At the time, Abbott seemed to be the worst prime minister in Australia’s history. That was because Scott Morrison hadn’t had a go yet. Abbott lied constantly. He was offish and unimaginat­ive. He used the office to prosecute petty vendettas and indulge antique fantasies.

Yet Morrison’s time as prime minister made Abbott’s look principled and even diligent. We now know that Morrison used the pandemic to build a shadow government of which he was the only member. He vested in himself extraordin­ary powers, giving himself ministeria­l fiat over Treasury, Home Affairs, Health, Finance and Resources.

“I understand the offence that some of my colleagues particular­ly have felt about this. I understand that and I have apologised to them,” Morrison said this week.

“But equally, as prime minister, only I could really understand the weight of responsibi­lity that was on my shoulders and on no one else. You are standing on the shore after the fact: I was steering the ship in the middle of the tempest.”

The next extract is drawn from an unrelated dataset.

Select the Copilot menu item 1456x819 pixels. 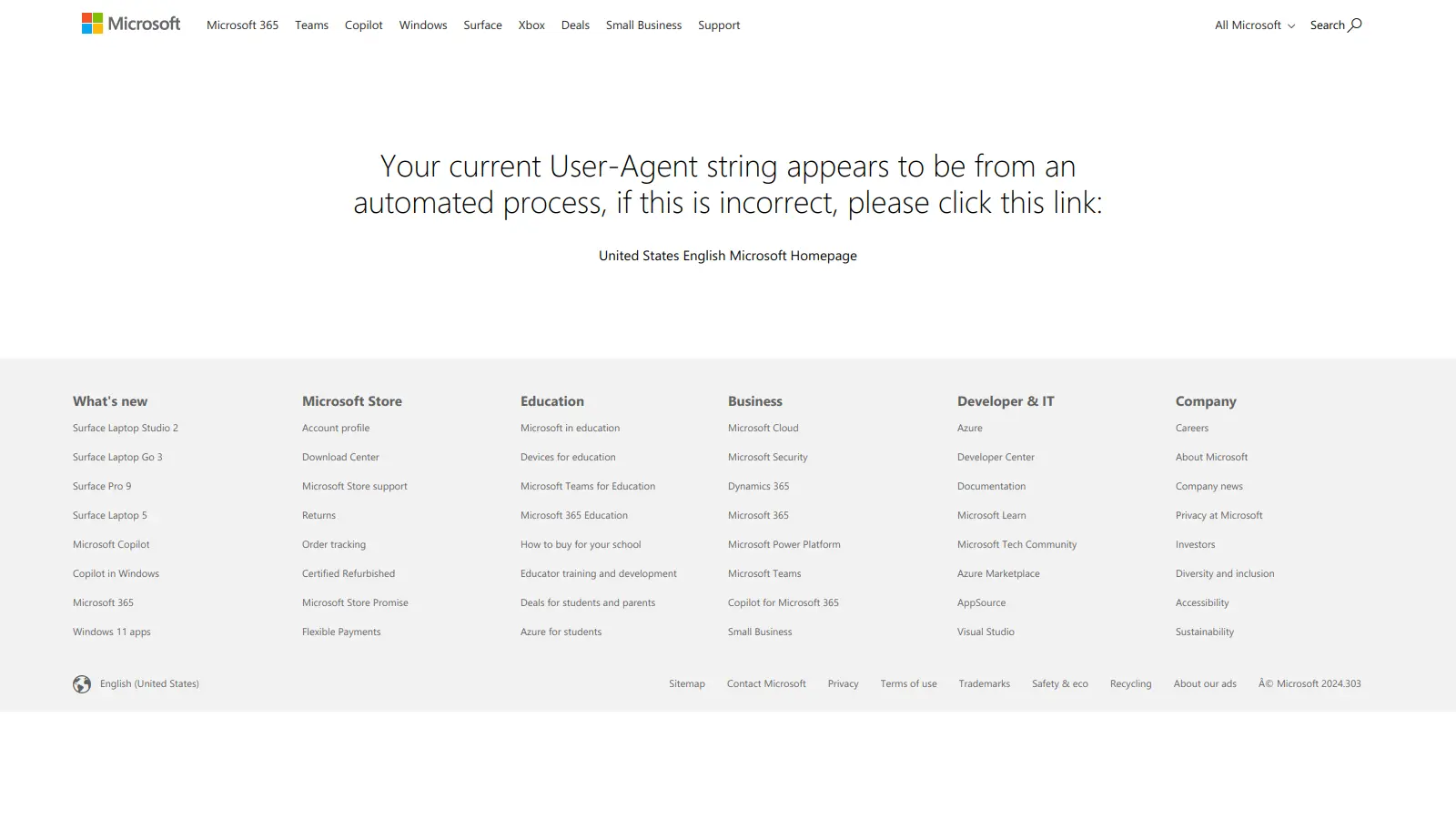363,25
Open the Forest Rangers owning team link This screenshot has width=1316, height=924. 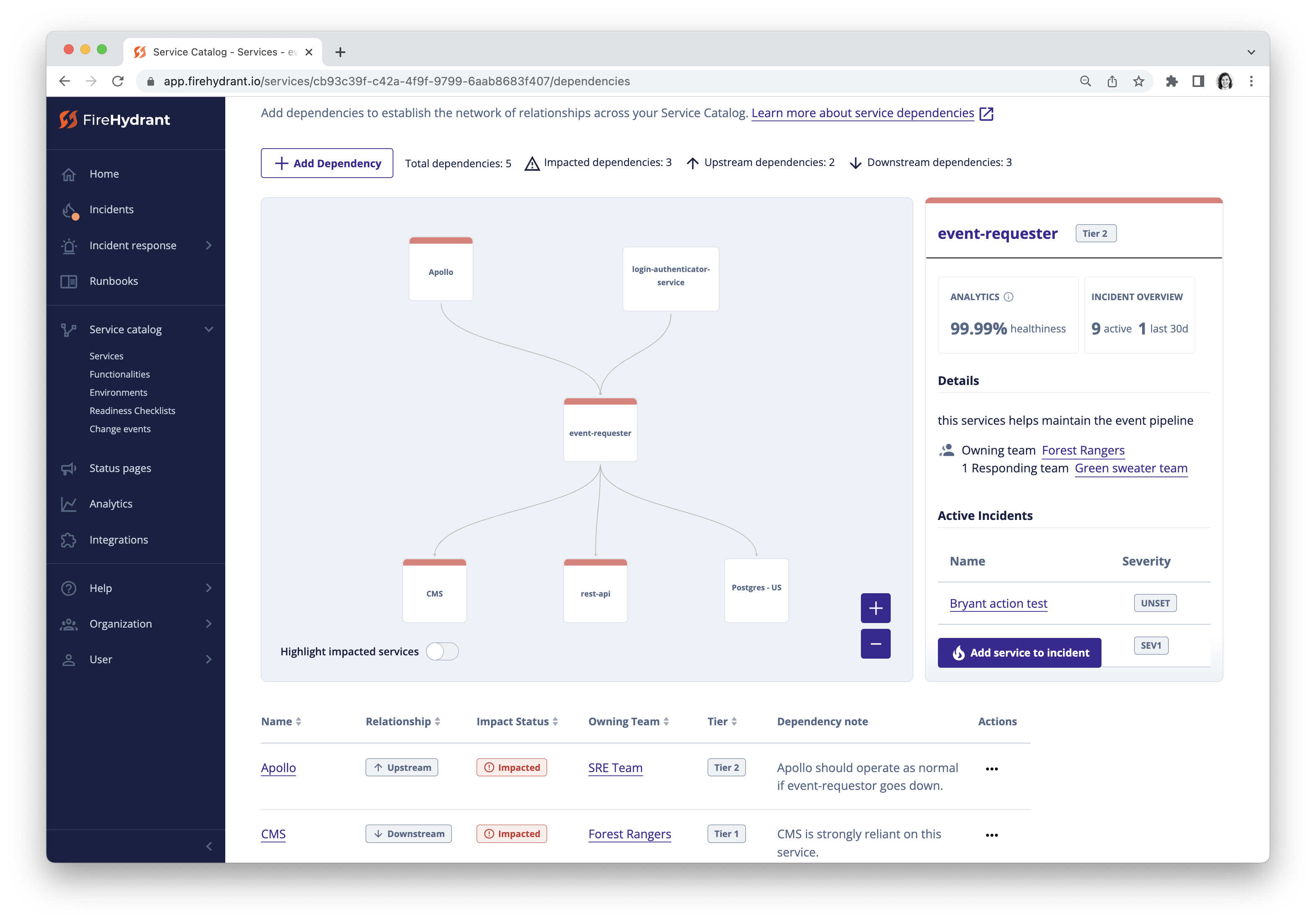point(1083,450)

Morrison’s contempt for process is famous. He lives without contrition. He will say whatever he thinks he can get away with saying. It is strange that a man so fundamenta­lly unserious could so seriously rig and bend the political system.

There is history to this. No one knows exactly why Morrison left tourism jobs in Australia and New Zealand. Inquiries found unusual breaks with procedure and a vast, grasping desire for power. What was unsuitable there became his modus operandi in government. Finally, he got away with it.

The question for Morrison always is, why? Why did he want to be prime minister when he had no ideas for what to do with the office? Why did he start amassing secret, unused powers? Why didn’t he tell his colleagues? Why didn’t he tell the public?

There is no real point in asking these questions. He is impervious to them. Every query slides off him in a slick of smirking and self-pity. He is a man without a why, an empty man inside of whom lives only the desire that makes true all the aphorisms about power.

You might as well ask why a monkey steals a nut, why a scorpion stings a frog. It is their nature. Morrison is confusing not because he is complex but the opposite. We cannot fathom how a man of his plodding inconseque­nce could have wielded such power and done nothing with it. The answer will never be satisfying, because there is not enough person in Morrison to make it satisfying. He just is.